Key Takeaway: Choose Dispatchers.Default for CPU work, Dispatchers.IO for blocking I/O, and create custom dispatchers for specific threading needs.

Why It Matters: Thread pool selection in Java requires manual ExecutorService configuration with magic numbers that developers tune incorrectly, causing either thread starvation (too few threads) or context switching overhead (too many threads). Kotlin’s dispatchers provide semantic thread pool choices (Default for CPU-bound, IO for blocking operations) with proven sizing algorithms, while coroutines on IO dispatcher can spawn thousands of concurrent tasks without the one-thread-per-task limitation that forces Java developers into callback hell or reactive libraries.


Example 32: Channels for Communication Between Coroutines

Channels enable safe communication between coroutines. send() suspends when buffer is full, receive() suspends when channel is empty. Channels are hot streams.

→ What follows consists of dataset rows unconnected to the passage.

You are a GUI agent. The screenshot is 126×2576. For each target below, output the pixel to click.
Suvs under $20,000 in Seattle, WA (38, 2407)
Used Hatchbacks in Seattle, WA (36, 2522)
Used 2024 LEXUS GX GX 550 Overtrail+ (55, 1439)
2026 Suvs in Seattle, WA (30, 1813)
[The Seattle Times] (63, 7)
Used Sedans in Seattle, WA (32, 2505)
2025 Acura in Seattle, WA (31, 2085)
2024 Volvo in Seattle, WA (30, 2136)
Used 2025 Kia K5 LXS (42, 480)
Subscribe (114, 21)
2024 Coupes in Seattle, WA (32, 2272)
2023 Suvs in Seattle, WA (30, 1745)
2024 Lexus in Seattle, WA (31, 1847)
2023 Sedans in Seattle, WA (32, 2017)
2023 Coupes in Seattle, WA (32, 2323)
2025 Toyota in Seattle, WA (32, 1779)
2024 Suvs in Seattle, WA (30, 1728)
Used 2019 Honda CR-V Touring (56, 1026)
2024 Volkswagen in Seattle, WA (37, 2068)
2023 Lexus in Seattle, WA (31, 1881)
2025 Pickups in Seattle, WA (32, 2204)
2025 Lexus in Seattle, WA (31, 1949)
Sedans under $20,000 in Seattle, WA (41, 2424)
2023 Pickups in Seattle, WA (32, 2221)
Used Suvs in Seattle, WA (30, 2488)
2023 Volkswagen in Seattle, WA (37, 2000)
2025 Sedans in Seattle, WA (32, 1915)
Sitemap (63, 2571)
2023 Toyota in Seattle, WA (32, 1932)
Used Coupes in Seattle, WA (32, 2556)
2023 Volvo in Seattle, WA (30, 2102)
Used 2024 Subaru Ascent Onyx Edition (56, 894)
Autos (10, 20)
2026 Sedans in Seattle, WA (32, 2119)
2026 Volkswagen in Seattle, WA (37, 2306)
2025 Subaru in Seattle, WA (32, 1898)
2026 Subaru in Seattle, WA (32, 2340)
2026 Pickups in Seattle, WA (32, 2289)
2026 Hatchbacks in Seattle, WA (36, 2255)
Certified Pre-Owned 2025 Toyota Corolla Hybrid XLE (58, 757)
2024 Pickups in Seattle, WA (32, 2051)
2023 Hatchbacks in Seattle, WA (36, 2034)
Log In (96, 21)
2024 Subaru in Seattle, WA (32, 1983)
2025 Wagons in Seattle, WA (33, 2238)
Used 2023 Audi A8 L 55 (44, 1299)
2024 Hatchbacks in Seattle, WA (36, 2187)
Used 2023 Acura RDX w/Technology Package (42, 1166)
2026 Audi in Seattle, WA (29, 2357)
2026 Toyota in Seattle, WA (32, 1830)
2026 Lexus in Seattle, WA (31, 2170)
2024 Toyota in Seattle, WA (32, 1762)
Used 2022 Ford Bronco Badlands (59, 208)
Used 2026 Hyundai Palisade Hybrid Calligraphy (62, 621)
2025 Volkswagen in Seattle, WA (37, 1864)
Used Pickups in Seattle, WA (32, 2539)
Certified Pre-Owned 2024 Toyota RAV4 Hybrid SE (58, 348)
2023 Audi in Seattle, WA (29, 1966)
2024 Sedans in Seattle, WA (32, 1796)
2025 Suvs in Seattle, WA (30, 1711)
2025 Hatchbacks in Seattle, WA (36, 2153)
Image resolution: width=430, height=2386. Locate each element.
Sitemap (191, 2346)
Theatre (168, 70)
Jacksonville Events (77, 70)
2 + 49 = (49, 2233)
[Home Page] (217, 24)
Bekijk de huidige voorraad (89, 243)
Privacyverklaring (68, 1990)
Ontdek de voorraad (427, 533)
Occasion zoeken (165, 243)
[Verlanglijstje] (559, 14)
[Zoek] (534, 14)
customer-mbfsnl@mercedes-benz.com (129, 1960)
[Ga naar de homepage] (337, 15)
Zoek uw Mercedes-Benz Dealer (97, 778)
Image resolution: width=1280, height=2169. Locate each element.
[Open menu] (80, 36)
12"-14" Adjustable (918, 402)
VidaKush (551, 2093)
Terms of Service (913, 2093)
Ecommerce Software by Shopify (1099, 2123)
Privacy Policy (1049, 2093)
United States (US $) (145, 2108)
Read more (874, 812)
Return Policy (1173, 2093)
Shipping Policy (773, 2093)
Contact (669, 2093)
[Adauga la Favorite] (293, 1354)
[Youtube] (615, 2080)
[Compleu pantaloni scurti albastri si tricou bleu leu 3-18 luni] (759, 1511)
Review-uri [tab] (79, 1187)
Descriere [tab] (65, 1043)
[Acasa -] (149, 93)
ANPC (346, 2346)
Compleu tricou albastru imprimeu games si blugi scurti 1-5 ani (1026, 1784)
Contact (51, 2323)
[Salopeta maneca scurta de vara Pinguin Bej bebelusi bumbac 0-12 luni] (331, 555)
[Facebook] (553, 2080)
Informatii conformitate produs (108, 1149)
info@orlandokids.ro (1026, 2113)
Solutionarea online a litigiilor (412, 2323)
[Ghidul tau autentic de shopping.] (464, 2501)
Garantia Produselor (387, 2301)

  %% Channel communication pattern showing producer and consumer
sequenceDiagram
    participant Producer as Producer Coroutine
    participant Channel as Channel<Int>
    participant Consumer as Consumer Coroutine

    Producer->>Channel: send(1)
    Note over Channel: Buffer stores 1
    Producer->>Channel: send(2)
    Note over Channel: Buffer stores 2

    Consumer->>Channel: receive()
    Channel-->>Consumer: Returns 1
    Note over Channel: Buffer now has 2

    Producer->>Channel: send(3)
    Note over Channel: Buffer stores 3

    Consumer->>Channel: receive()
    Channel-->>Consumer: Returns 2
    Consumer->>Channel: receive()
    Channel-->>Consumer: Returns 3

    Producer->>Channel: close()
    Note over Channel: No more sends allowed
import kotlinx.coroutines.*
// => kotlinx.coroutines provides coroutine builders and structured concurrency primitives
// => Requires 'org.jetbrains.kotlinx:kotlinx-coroutines-core' dependency in build configuration
import kotlinx.coroutines.channels.*
// => kotlinx.coroutines.channels provides Channel and related producer/consumer communication primitives
// => NOT part of Kotlin stdlib - separate kotlinx library with versioned releases

fun main() = runBlocking {
    // => Use case: bridge between blocking main() and suspending coroutine world

    // Unbuffered channel (rendezvous)
    val unbufferedChannel = Channel<Int>()
    // => Capacity options: RENDEZVOUS (0), UNLIMITED, CONFLATED (1, keeps latest), or fixed integer

    launch {
        // => Parent: unbufferedChannel producer is child of runBlocking scope
        // => Dispatcher: inherits runBlocking's dispatcher (main thread) unless specified
        // => Concurrency: runs concurrently with sibling launch{} consumer coroutine below
        // => Cancellation: if parent scope cancels, this producer auto-cancels (structured concurrency)

        repeat(3) { i ->

            println("Sending $i")
            // => Output: Sending 0, Sending 1, Sending 2
            // => Thread: runs on main thread (runBlocking's dispatcher)
            // => Order: interleaved with "Received" messages due to rendezvous handshake

            unbufferedChannel.send(i)
            // => Rendezvous behavior: send and receive must meet simultaneously (handshake)
            // => Thread release: producer thread released back to pool during suspension (non-blocking)
            // => Resume: producer resumes AFTER consumer receives value and acknowledges
            // => Order guarantee: send(0) completes BEFORE send(1) starts (sequential sending)
            // => Exception: if channel closed, throws ClosedSendChannelException
            // => Return: Unit (no return value, side-effect operation)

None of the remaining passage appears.